German financial advisers rely on active bond management: MFS survey
According to MFS’s latest Global Fixed Income Sentiment survey, significantly more German financial advisers rely on active rather than passive bond management. Almost half of the surveyed consultants assume that actively managed bond investments meet their earnings expectations. Only 29% expect this from passive investments.
47% believe that working with active bond managers is the best way to maximise return regardless of the market environment, and 48% believe that active bond strategies are also the best way to achieve fixed income long-term goals.
“In the case of fixed-income investments, success depends above all on market dynamics. Because interest rates in Europe and around the world have been very low for a very long time, financial advisers may be tempted to put less emphasis on active management,” said Matthew Weisser, managing director Europe at MFS Investment Management.
“But with interest rates rising, the business cycle getting older, and volatility increasing, it makes sense to allocate investors to active bond strategies. After stocks have performed well for ten years, they now want more risk management again.”
Active bond strategies are in high demand
Although German financial advisors are optimistic for the economic situation in their country and worldwide, they are becoming cautious. They fear political instability, volatile stocks and rising interest rates. Therefore, they are increasingly interested in bonds – to diversify their portfolios (75% of respondents) and to reduce volatility (68%).
However, these two goals put a financial dilemma in the hands of financial advisors: Nearly 60% of respondents said they had taken higher risks over the past three years to achieve their desired returns with bonds.
50% of German financial advisors plan to increase their exposure to emerging market assets – which are considered to be above-risky – to more than their exposure to any other fixed income asset class over the next three years. Therefore, risk management is particularly important when selecting investment products and portfolio managers.
Keep an eye on risk metrics
When selecting fixed-income investments and their managers, financial advisers are primarily concerned with risk management. They prefer risk-aware approaches. Almost 70% stated that they value risk-adjusted performance over the long term.
However, consultants may not consider all risk measures equally when assessing the quality of risk management. German financial advisers said they would pay particular attention to the following: performance stability (67%), relative performance versus a benchmark (62%) and absolute performance / total return (42%). Absolute Risk (28%), Relative Risk / Tracking Error / Beta (21%) and Portfolio Turnover (10%) were less advisors considered important.

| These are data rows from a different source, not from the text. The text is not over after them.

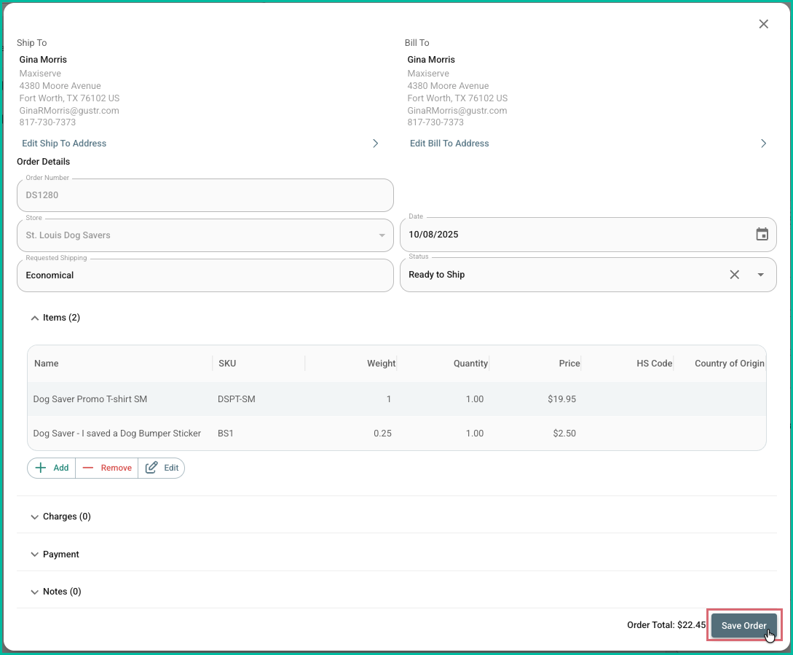Clear the Ready to Ship status
Viewport: 793px width, 655px height.
pos(734,275)
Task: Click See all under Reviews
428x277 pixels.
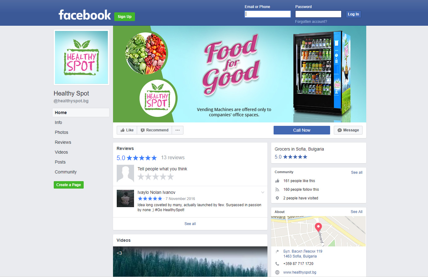Action: click(x=190, y=224)
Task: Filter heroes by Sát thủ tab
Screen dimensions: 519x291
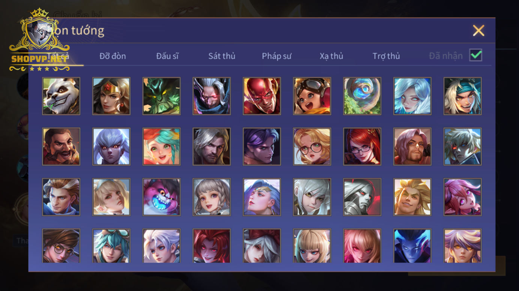Action: (x=222, y=56)
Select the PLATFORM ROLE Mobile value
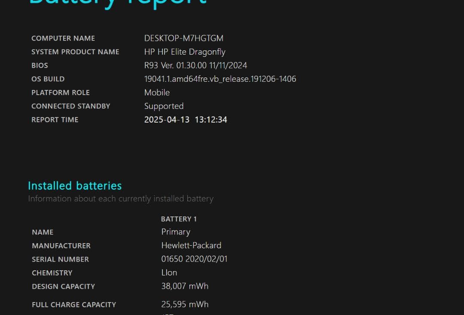The image size is (464, 315). 157,93
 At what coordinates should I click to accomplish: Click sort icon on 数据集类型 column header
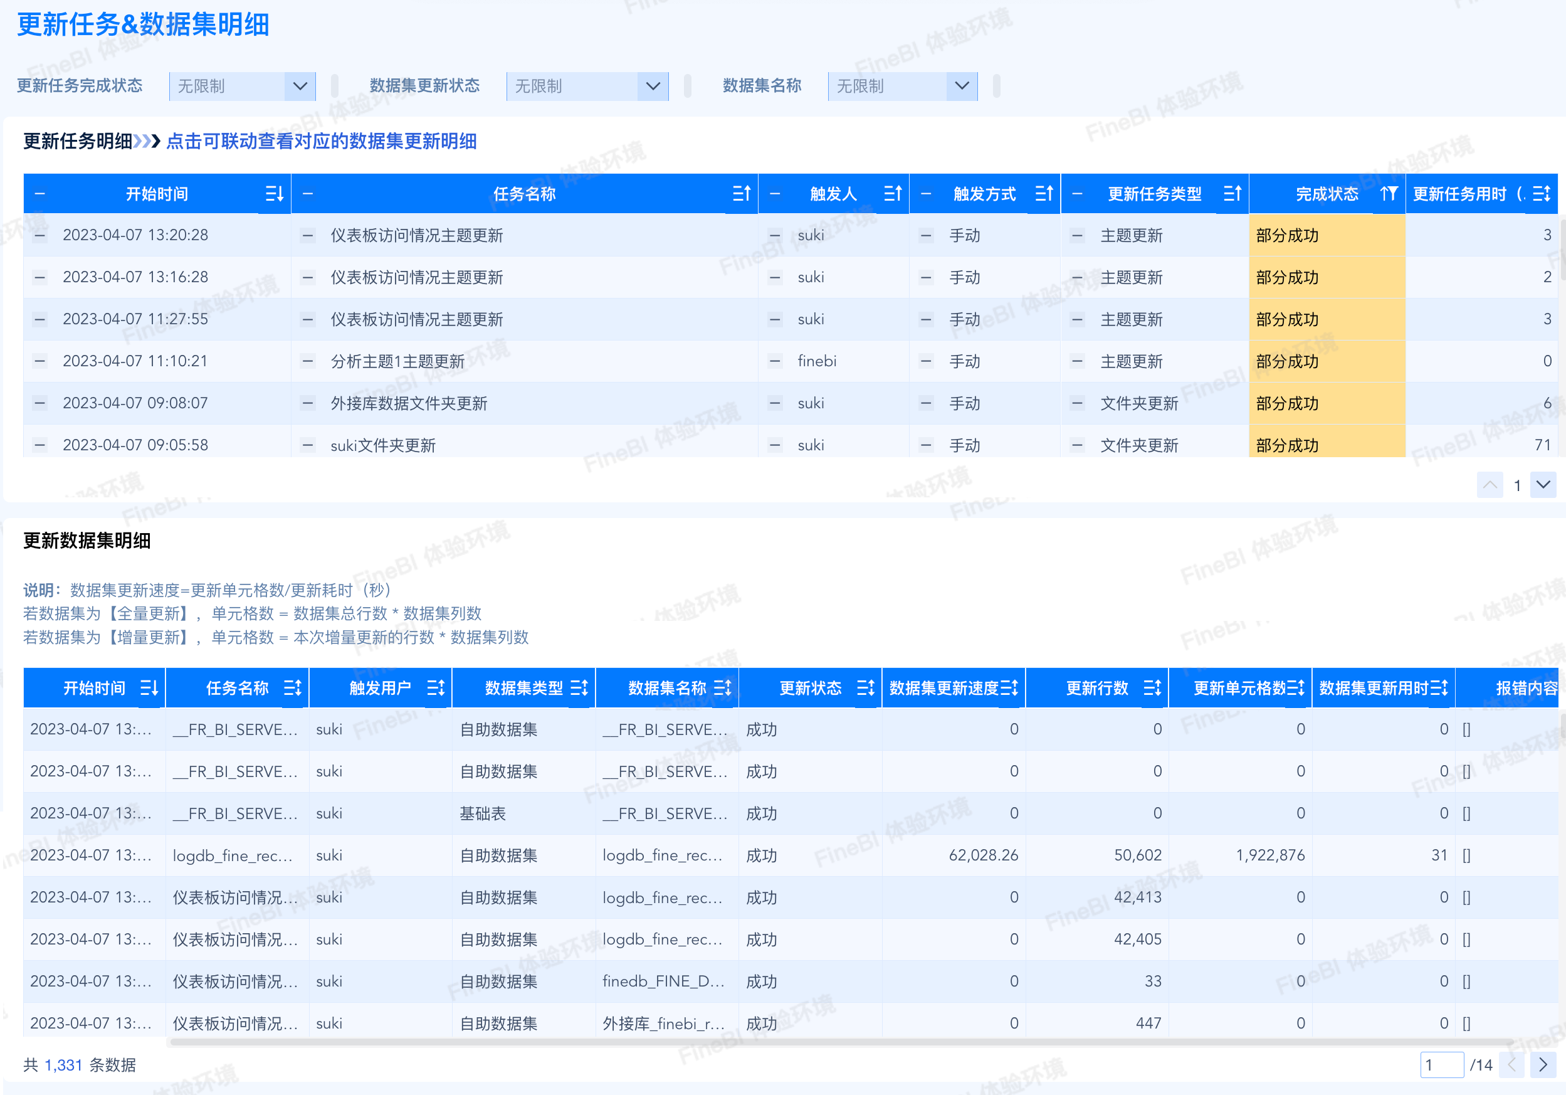(x=579, y=688)
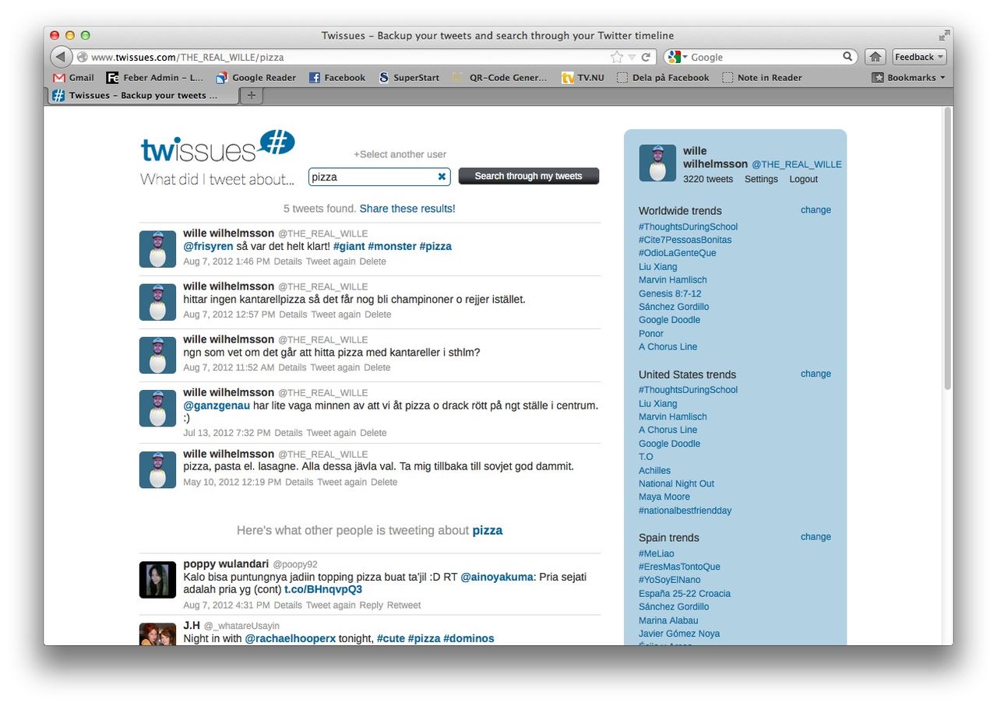
Task: Go to the browser home page
Action: pyautogui.click(x=875, y=57)
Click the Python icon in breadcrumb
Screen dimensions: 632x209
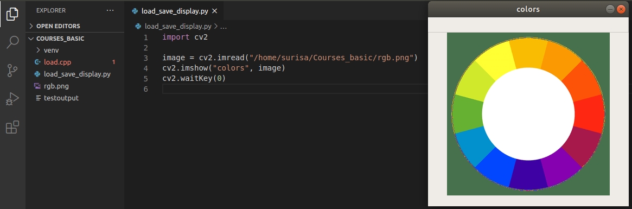pyautogui.click(x=139, y=26)
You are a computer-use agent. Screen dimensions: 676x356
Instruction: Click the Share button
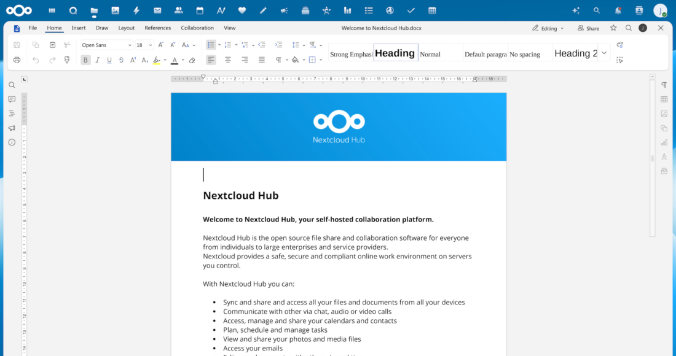coord(588,28)
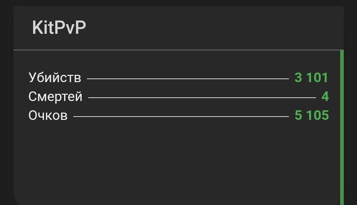Click the leader line in the Убийств row
This screenshot has height=205, width=357.
(188, 79)
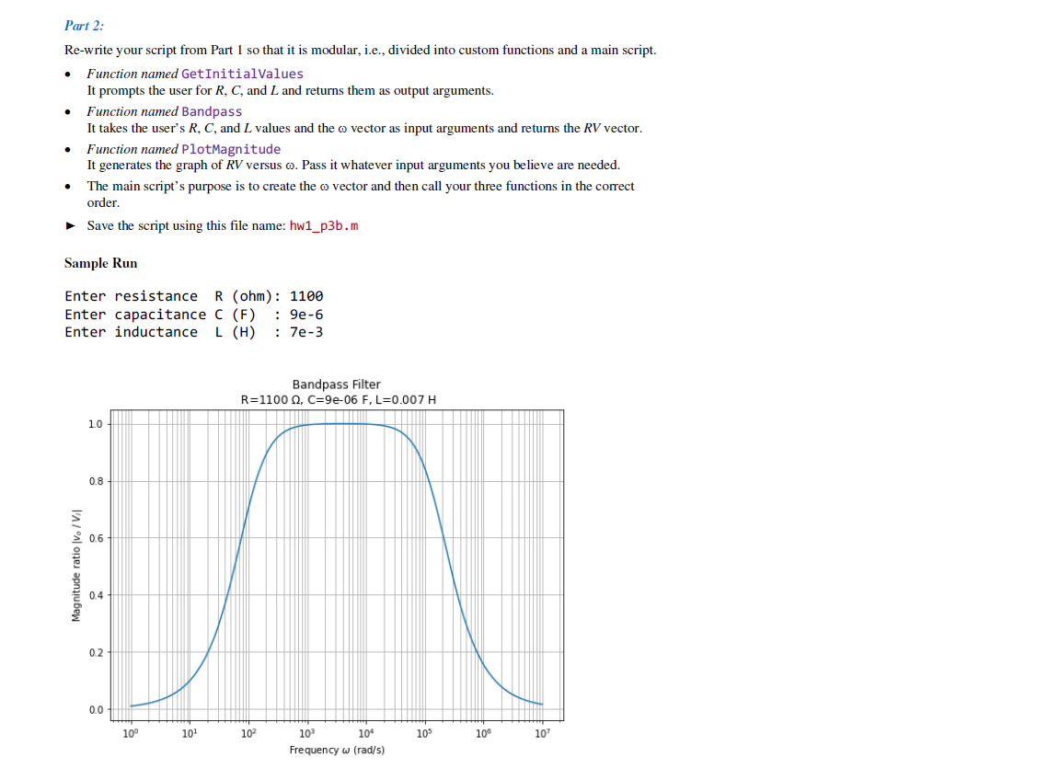
Task: Select the Sample Run heading
Action: (100, 263)
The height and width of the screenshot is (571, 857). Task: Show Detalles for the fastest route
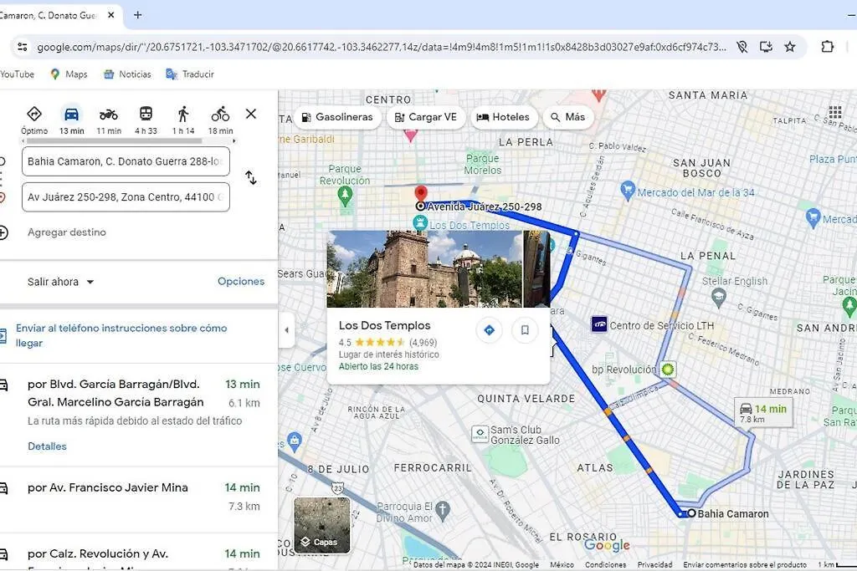(47, 446)
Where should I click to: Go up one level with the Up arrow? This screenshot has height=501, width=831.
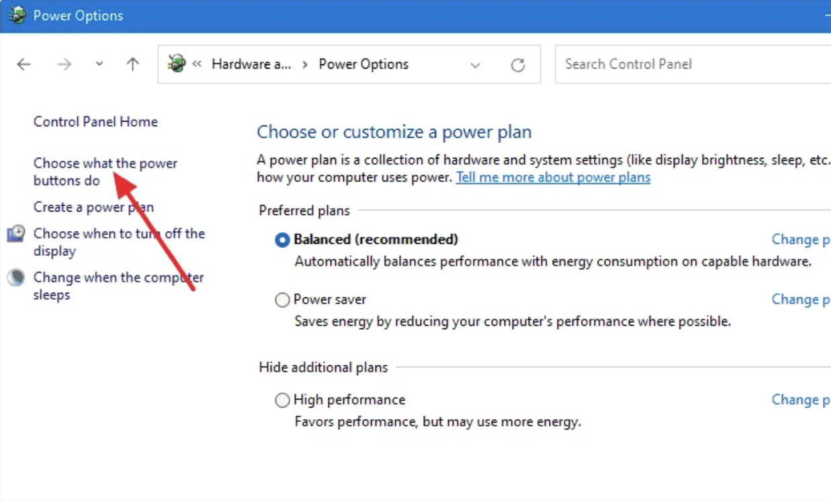(133, 64)
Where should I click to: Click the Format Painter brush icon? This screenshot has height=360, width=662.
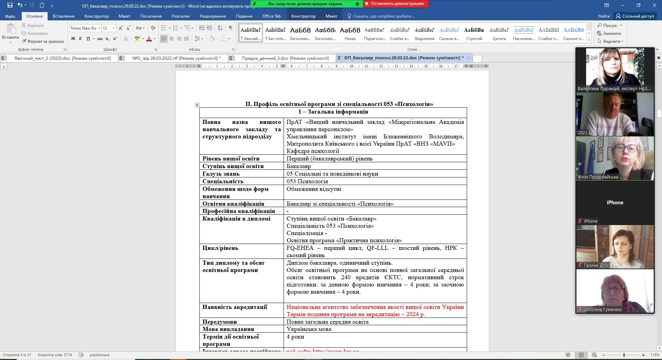click(24, 41)
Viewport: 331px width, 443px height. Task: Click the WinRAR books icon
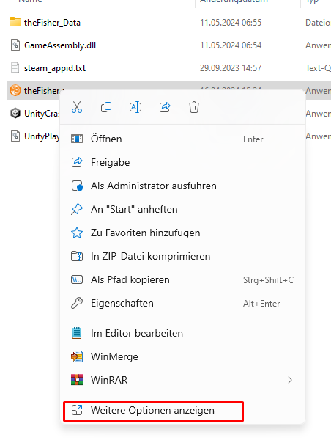[77, 380]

Active control of duration and risk is particularly important
Financial advisers are aware that active management can be beneficial to their clients’ portfolios, especially in the bond area. According to the survey, consultants for active managers are particularly interested in managing duration (79%) and risk (73%).
“We are convinced that an active bond approach can create added value for investors. There are first signs of a possible end to the current cycle. Investors will therefore want to shift more of their portfolios into fixed income. A closer understanding of current bond risks and their causes is therefore a must for every financial advisor and their clients,” said Weisser.